**ACTION ITEM**
Could the lines from the top of the material to the line that contains "FAQ’s (684, 1852)" be retyped exactly, both included and pictures omitted?

**TASK INPUT**
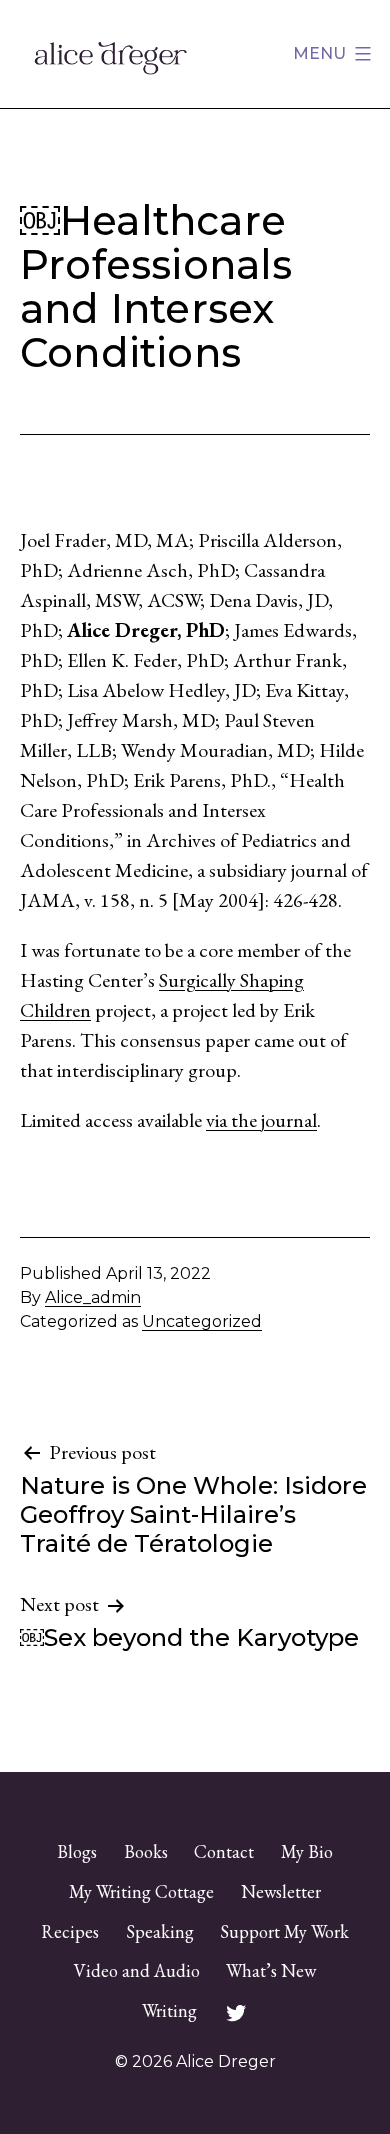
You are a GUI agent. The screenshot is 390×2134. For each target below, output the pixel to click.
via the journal (261, 1120)
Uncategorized (202, 1321)
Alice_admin (93, 1297)
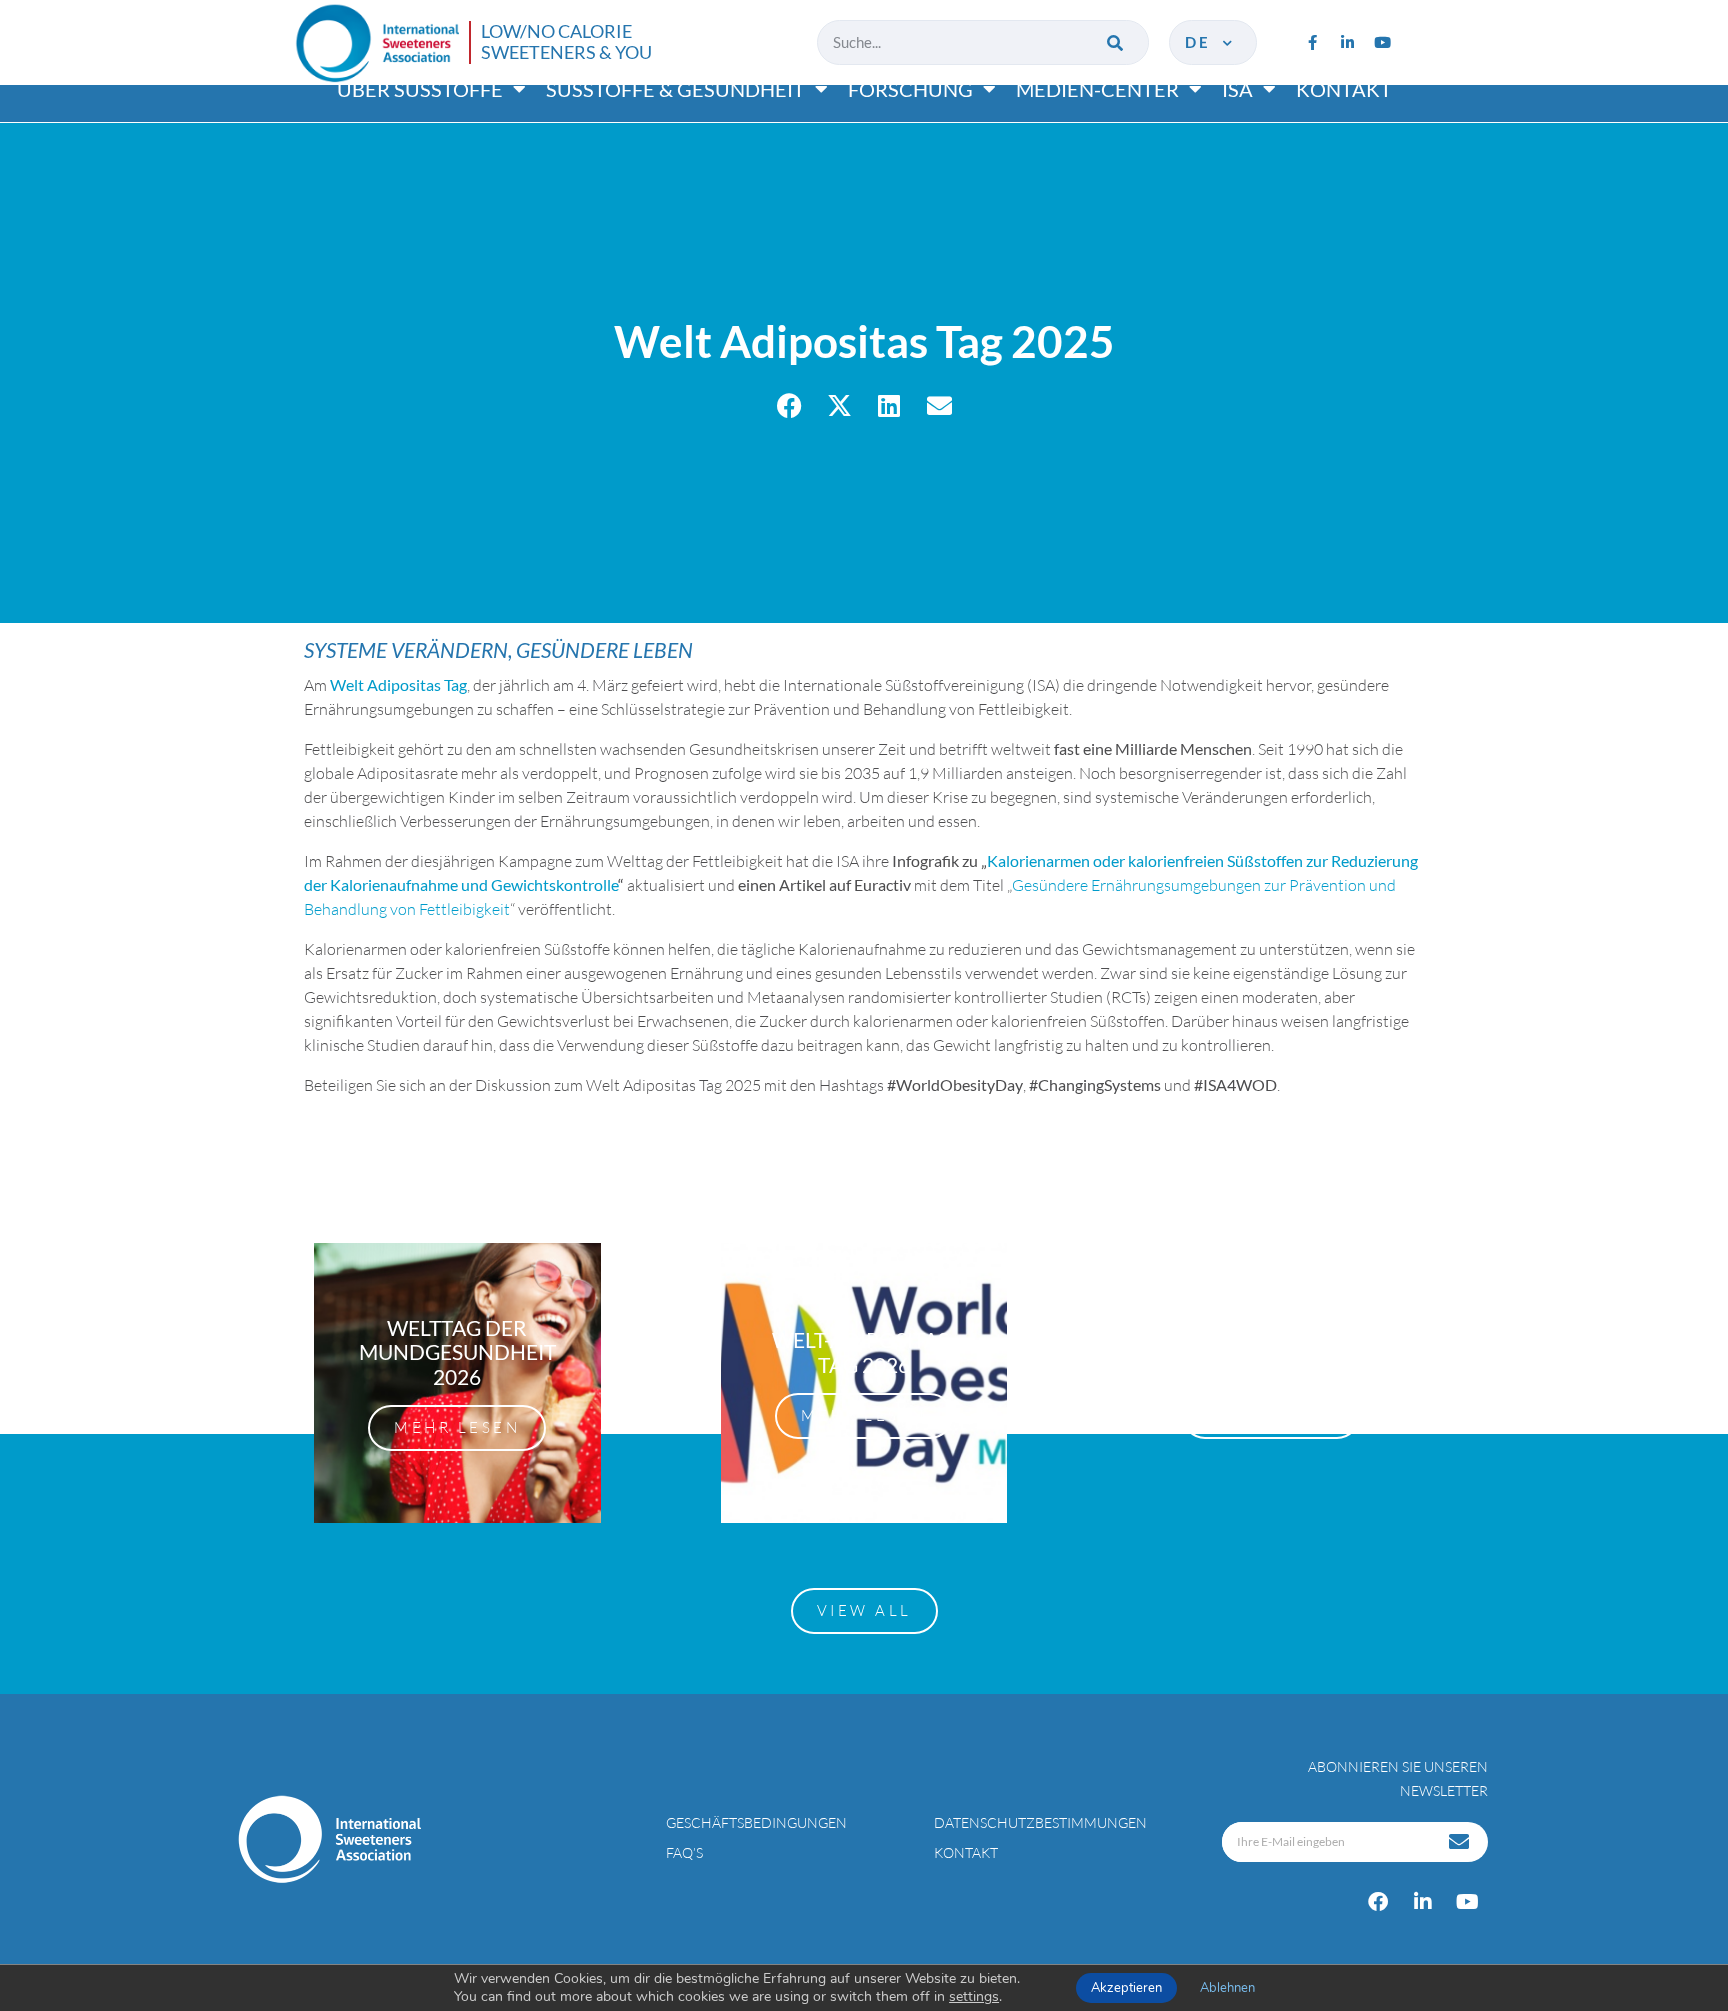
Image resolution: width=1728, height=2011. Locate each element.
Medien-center (1097, 89)
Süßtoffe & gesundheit (675, 89)
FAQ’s (684, 1852)
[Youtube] (1382, 42)
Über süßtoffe (420, 89)
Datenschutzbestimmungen (1040, 1822)
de (1202, 42)
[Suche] (1116, 42)
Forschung (910, 89)
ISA (1237, 89)
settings (974, 1997)
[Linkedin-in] (1347, 42)
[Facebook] (1378, 1902)
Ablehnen (1227, 1988)
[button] (789, 405)
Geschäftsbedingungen (756, 1822)
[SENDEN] (1461, 1842)
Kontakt (1344, 89)
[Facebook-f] (1312, 42)
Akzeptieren (1126, 1988)
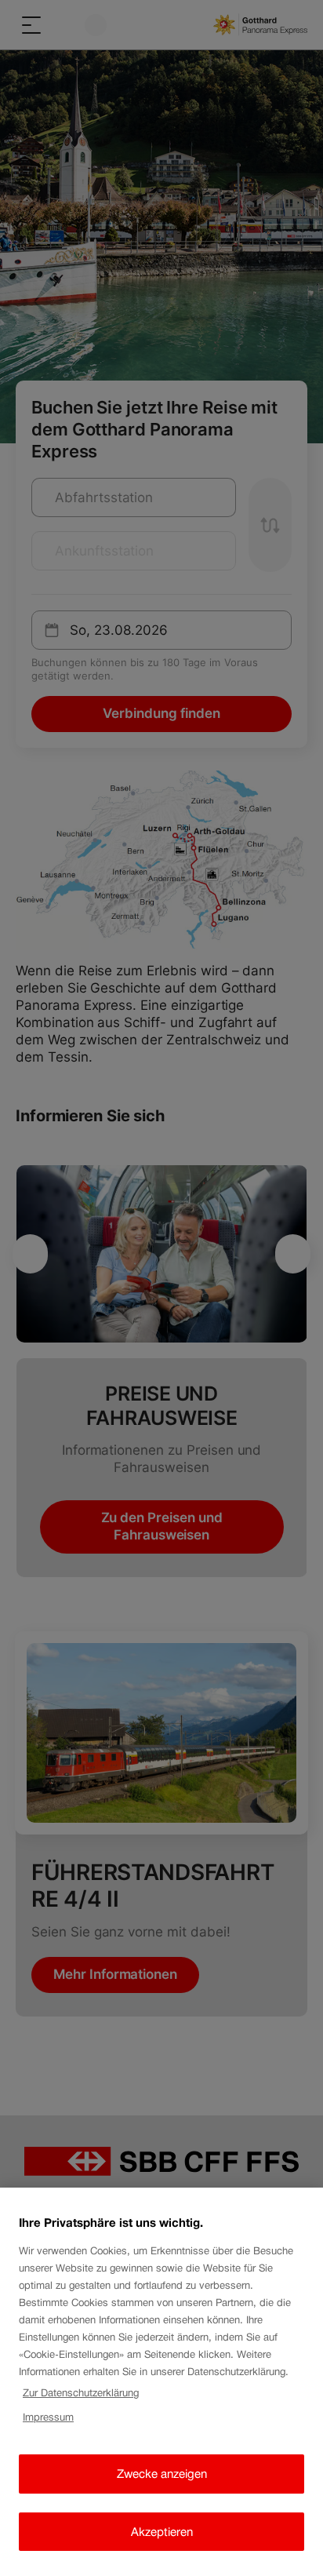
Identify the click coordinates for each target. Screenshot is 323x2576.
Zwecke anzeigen (162, 2473)
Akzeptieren (162, 2531)
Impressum (48, 2417)
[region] (161, 2382)
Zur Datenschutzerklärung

**ANSWER SPACE**
You are a GUI agent. The screenshot is 390×2134. For each target below, output the pixel to click.
via the journal (261, 1120)
Uncategorized (202, 1321)
Alice_admin (93, 1297)
Image resolution: width=1728, height=2011. Locate each element.
Medien-center (1097, 89)
Süßtoffe & gesundheit (675, 89)
FAQ’s (684, 1852)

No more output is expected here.